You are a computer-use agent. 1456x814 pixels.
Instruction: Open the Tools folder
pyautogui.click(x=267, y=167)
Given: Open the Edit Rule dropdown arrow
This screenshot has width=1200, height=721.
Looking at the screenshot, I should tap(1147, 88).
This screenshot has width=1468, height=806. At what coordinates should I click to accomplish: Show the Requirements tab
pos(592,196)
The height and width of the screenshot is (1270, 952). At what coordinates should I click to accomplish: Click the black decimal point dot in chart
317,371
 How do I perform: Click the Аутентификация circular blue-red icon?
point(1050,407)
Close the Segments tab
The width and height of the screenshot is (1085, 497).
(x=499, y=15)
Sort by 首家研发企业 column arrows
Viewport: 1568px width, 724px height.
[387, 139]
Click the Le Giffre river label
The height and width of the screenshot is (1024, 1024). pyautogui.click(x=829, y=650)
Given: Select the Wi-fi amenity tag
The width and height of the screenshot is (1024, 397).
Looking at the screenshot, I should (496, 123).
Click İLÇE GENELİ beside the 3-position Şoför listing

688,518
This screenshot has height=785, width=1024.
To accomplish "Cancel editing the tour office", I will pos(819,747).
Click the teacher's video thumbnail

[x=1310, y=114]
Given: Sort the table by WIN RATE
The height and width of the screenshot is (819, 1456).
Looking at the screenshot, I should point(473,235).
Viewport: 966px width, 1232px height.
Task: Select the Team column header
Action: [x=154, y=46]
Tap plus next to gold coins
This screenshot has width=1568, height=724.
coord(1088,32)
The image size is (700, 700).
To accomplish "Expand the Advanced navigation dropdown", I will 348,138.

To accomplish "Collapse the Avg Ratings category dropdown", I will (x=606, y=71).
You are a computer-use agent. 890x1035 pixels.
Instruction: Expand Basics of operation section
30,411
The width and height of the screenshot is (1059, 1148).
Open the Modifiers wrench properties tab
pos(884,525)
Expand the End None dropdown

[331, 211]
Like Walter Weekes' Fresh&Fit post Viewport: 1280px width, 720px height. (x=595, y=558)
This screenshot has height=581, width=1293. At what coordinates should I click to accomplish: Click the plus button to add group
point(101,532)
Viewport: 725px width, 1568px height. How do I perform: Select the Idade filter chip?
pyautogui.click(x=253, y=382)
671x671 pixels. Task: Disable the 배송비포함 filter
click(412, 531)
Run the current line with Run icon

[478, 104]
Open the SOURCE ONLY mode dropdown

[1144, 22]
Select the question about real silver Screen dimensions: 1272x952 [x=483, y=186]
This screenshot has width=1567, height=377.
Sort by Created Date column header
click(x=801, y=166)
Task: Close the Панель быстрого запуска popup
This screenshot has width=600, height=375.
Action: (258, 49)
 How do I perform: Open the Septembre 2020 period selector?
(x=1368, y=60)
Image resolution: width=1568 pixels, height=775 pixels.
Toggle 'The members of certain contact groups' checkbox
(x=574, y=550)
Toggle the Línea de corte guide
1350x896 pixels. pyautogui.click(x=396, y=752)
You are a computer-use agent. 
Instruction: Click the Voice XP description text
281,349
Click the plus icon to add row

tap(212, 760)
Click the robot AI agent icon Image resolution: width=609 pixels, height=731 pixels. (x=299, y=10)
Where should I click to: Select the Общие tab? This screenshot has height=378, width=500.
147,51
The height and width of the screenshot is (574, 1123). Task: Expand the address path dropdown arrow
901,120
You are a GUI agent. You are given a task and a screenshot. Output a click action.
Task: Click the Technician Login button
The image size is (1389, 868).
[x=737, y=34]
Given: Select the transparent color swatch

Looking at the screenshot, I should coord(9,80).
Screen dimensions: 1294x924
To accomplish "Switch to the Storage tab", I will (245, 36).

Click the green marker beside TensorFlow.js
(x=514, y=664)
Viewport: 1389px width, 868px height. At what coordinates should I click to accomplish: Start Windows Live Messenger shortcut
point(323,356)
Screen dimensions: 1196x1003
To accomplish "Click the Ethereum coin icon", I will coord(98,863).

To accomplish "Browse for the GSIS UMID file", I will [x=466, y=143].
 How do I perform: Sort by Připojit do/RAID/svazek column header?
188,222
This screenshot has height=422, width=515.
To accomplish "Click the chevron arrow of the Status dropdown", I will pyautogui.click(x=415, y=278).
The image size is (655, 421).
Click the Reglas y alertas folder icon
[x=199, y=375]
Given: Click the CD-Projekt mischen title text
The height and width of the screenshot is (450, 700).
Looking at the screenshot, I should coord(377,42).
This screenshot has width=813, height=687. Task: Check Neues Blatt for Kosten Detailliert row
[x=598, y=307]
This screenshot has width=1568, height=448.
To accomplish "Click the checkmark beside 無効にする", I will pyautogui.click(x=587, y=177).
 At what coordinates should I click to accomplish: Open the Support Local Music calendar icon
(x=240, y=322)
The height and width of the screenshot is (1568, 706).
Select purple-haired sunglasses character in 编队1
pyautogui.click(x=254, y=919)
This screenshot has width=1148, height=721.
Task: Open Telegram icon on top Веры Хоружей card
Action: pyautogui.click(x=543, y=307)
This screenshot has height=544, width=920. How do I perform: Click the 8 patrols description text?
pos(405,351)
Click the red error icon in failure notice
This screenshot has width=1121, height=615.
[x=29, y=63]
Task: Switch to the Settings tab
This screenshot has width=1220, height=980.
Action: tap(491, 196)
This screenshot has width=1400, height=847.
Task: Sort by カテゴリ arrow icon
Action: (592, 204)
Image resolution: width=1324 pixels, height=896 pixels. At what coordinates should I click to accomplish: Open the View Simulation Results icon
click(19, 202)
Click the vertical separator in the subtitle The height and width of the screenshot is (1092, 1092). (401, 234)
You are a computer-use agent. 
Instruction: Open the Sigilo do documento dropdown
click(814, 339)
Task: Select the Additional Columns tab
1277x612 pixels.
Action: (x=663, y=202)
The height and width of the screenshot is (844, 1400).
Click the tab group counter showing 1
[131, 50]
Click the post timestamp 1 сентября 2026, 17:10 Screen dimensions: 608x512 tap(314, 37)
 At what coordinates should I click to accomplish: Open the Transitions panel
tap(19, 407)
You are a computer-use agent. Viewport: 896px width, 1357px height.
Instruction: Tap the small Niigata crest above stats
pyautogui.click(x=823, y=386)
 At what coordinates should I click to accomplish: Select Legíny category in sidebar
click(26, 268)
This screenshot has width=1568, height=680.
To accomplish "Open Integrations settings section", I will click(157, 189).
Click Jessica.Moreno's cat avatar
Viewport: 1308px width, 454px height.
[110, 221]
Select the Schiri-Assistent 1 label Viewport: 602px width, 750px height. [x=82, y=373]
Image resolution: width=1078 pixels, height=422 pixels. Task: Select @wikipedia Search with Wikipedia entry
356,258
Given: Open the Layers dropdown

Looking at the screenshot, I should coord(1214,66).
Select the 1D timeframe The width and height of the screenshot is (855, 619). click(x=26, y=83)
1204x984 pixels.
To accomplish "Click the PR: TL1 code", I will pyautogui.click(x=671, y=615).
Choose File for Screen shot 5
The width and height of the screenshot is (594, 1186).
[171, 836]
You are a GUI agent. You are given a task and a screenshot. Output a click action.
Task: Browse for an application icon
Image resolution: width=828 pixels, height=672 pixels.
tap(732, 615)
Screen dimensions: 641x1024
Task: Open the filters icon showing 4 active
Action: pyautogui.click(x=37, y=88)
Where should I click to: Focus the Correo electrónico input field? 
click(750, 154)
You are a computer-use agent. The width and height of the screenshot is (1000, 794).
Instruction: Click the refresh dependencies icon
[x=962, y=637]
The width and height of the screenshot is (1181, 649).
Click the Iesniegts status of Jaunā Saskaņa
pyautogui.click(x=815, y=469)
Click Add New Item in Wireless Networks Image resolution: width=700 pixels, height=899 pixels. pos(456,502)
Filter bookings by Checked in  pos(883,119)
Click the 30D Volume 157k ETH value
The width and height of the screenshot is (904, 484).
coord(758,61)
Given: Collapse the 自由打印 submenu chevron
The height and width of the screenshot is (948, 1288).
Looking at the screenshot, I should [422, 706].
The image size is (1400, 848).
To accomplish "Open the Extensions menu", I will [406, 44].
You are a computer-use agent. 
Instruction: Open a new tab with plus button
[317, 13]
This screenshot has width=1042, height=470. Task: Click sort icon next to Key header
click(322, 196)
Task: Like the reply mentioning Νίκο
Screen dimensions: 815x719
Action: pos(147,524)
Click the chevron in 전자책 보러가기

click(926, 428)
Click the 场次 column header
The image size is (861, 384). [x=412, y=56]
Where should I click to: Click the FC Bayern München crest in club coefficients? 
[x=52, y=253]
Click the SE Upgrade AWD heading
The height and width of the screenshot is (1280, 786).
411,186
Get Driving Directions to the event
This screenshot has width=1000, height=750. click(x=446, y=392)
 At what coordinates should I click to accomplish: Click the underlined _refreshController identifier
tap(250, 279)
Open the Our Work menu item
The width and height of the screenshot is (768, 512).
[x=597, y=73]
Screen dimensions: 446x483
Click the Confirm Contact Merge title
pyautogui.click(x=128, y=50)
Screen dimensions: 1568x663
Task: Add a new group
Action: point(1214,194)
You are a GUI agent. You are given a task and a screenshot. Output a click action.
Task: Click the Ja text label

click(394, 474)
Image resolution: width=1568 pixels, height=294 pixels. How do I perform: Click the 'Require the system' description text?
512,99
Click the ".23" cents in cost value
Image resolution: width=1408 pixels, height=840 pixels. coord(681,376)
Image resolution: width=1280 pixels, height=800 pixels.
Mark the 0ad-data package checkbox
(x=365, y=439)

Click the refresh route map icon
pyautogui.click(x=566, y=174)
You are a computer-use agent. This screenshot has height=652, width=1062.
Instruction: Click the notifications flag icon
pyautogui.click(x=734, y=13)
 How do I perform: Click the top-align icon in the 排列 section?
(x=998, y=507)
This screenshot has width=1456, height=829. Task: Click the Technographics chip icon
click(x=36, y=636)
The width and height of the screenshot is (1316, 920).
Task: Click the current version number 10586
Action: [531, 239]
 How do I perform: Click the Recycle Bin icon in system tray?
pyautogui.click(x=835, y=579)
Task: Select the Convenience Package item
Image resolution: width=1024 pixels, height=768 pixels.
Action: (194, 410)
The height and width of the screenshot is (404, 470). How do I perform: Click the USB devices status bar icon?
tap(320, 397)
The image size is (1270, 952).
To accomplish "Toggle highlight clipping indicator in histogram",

____

■ Assignment:
Only the lines above that hold "Switch" are wanted. Show every one of them.

■ Problem solution:
To accomplish "Switch to the Storage tab", I will (245, 36).
Task: Switch to the Settings tab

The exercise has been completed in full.